Tuesday, April 23, 2019

30 Great Poems for April, Day 23: “There Are Birds Here” by Jamaal May

Read “There Are Birds Here” on the Poetry Foundation site here.

A couple of years ago, I was in a workshop group that had a great holiday tradition: For our December meeting, rather than workshop each other’s poems as usual, we each brought a stack of poems by other people that we’d read during the past year, poems that had made a great impression on us*. One of the poems I brought was this one by Jamaal May.

Reading it out loud to that roomful of people, I realized that one of the great strengths of this poem is that each line ends at a spot where you’d pause or
take a breath. This poem talks, like the poet is sitting next to you in a café and relating this story.
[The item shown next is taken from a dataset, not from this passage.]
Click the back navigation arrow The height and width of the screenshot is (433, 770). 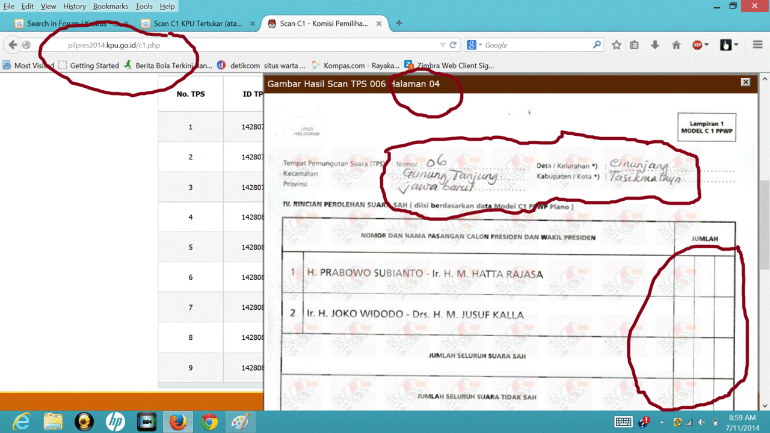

And the way he tells it, it’s one remembered assertion after another, just as you’d say it to someone: “No, / I don’t mean the bread is torn like cotton, / I said confetti, and no / not like the confetti / a tank can make of a building.”
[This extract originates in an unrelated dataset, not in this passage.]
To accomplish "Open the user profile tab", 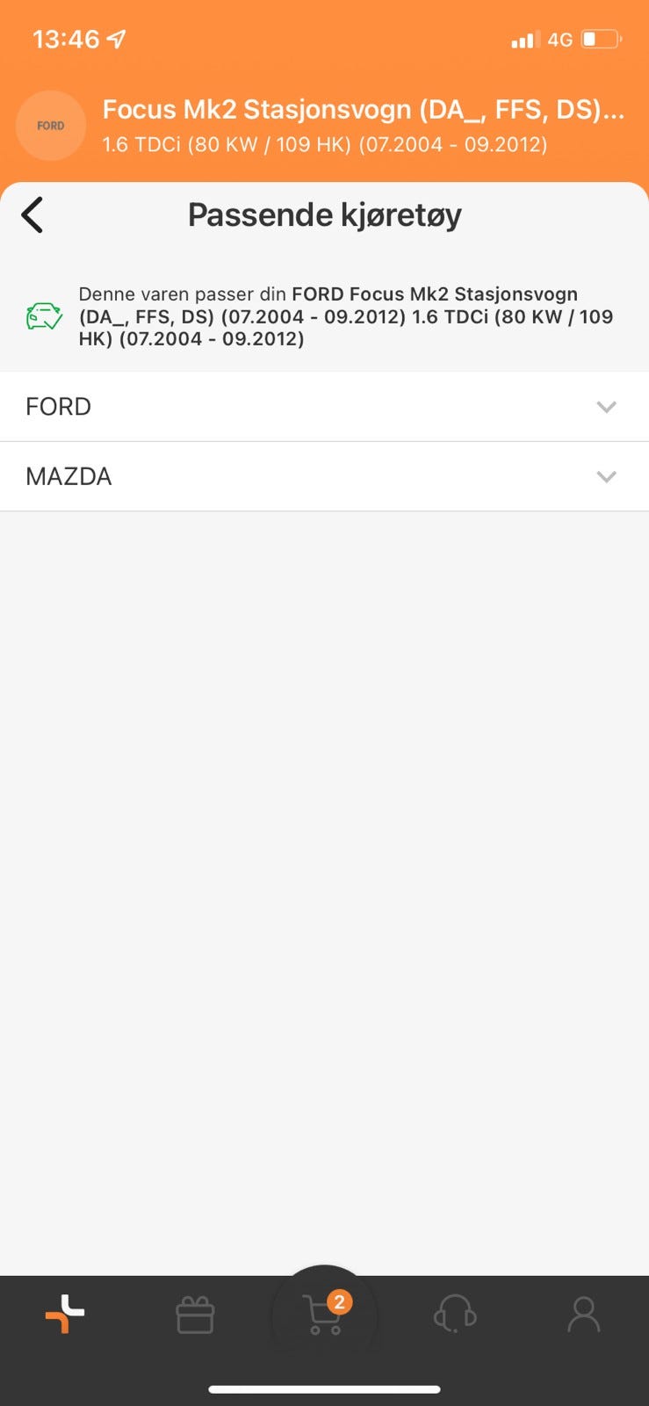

Every time I read this poem, I think about how many conversations we have like this on a national scale, in our jobs, and in our personal lives. How many white people are going around saying they know how things are and how to fix them, when they don’t know the reality at all? And how often are misinformed people trying, and succeeding, to control the narrative when they don’t know what they’re talking about? Whitesplaining (as in this poem), mansplaining, a whole lot of other splaining. When really, what they should be internalizing is “Shut up and let someone else do the talking while you listen.” This poem says that, beautifully. What a gift.

[All through April, I’m featuring a favorite poem every day, along with a link where you can read it. Some are classics, some are newer, but each one is the kind of poem that I read, love, and immediately want to tell all my friends about. What better to time to share them than National Poetry Month?]

* I think every workshop group should do this**. And honestly, I get tired of workshopping, and sometimes I’d rather be in a poetry group that did only this, this celebration of other poets and other poems. What a great way to be introduced to poets you may not have read before.

** I also think all workshop groups should serve wine. None of mine ever do. Maybe that’s why I’m tired of workshopping.